Saved data entries:
· · ·

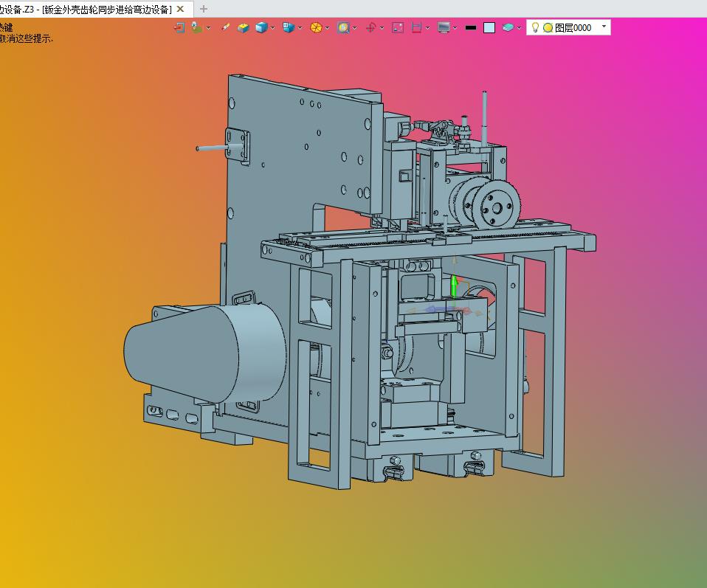Click the blue cube shaded display icon
Image resolution: width=707 pixels, height=588 pixels.
(261, 28)
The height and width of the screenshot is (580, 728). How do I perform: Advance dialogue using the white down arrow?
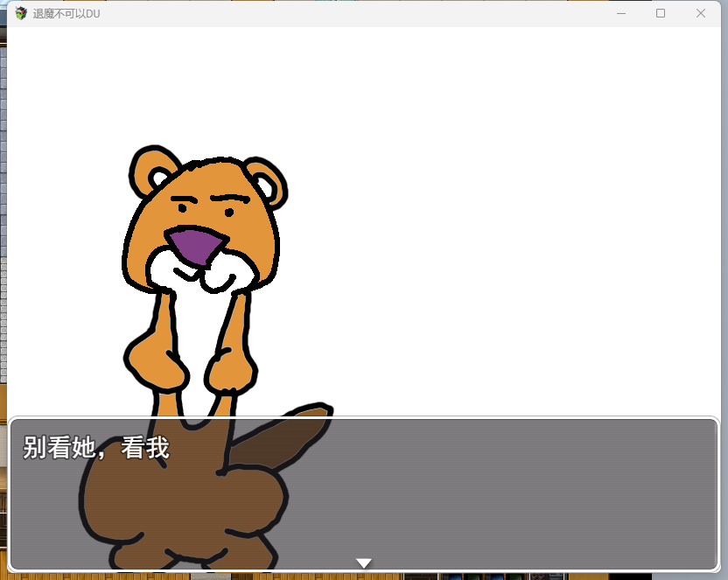click(x=363, y=563)

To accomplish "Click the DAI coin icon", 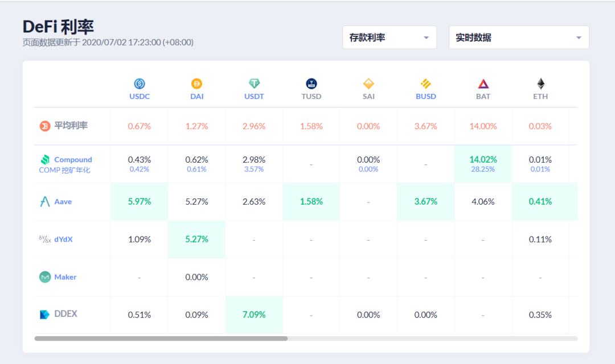I will coord(196,84).
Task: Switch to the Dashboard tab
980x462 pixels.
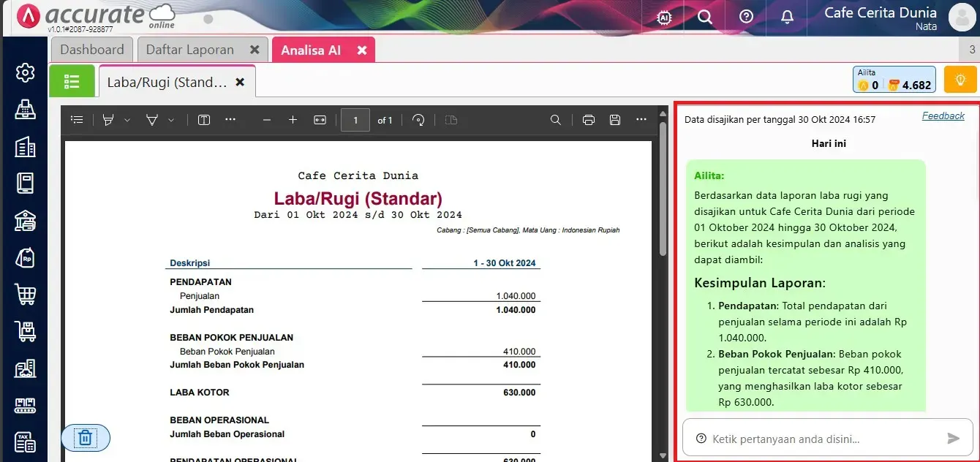Action: [x=92, y=50]
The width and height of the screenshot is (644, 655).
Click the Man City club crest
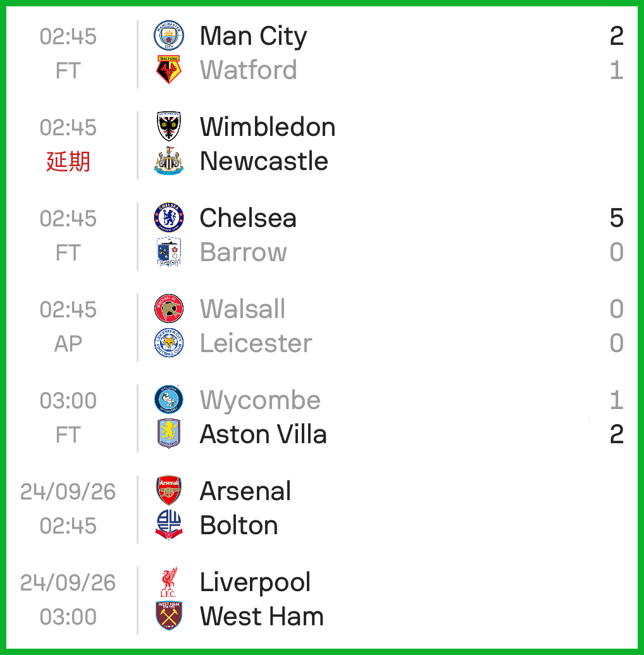[169, 35]
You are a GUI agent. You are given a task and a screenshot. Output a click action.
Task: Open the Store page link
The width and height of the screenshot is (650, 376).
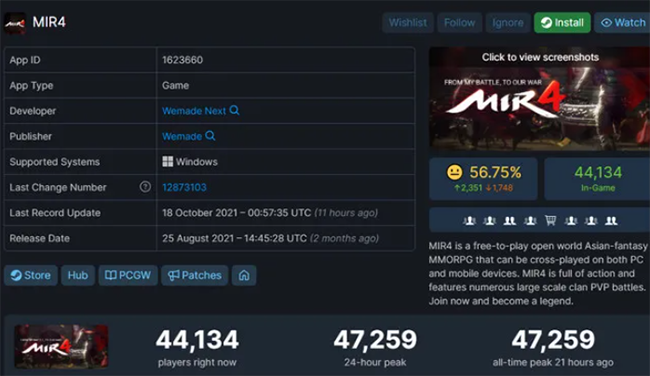[x=31, y=275]
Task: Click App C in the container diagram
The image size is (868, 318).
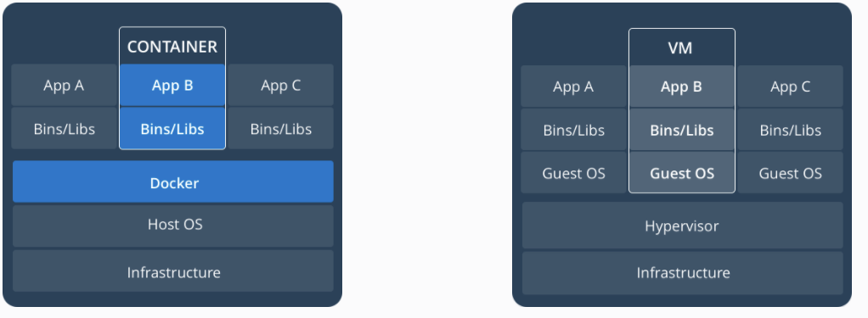Action: (280, 85)
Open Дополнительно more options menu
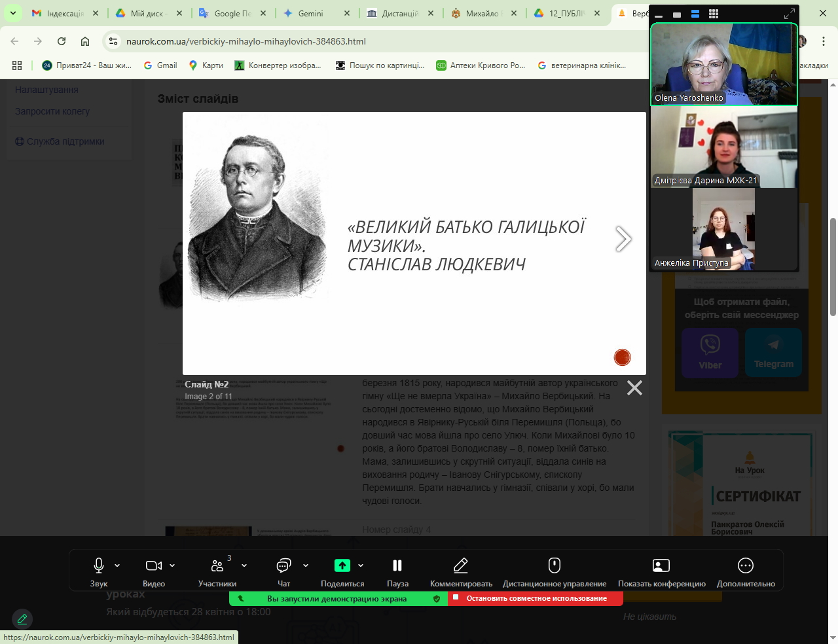Image resolution: width=838 pixels, height=644 pixels. [745, 565]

· · ·

- _Directions for this task_
From the line that contains "The width and height of the screenshot is (650, 376)." through the last line of the entries, transcribe every line exactly, leaving out the pictures.

- _Task result_
The width and height of the screenshot is (650, 376).
[x=31, y=275]
Task: Click App C in the container diagram
The image size is (868, 318).
Action: (280, 85)
Open Дополнительно more options menu
Image resolution: width=838 pixels, height=644 pixels. [745, 565]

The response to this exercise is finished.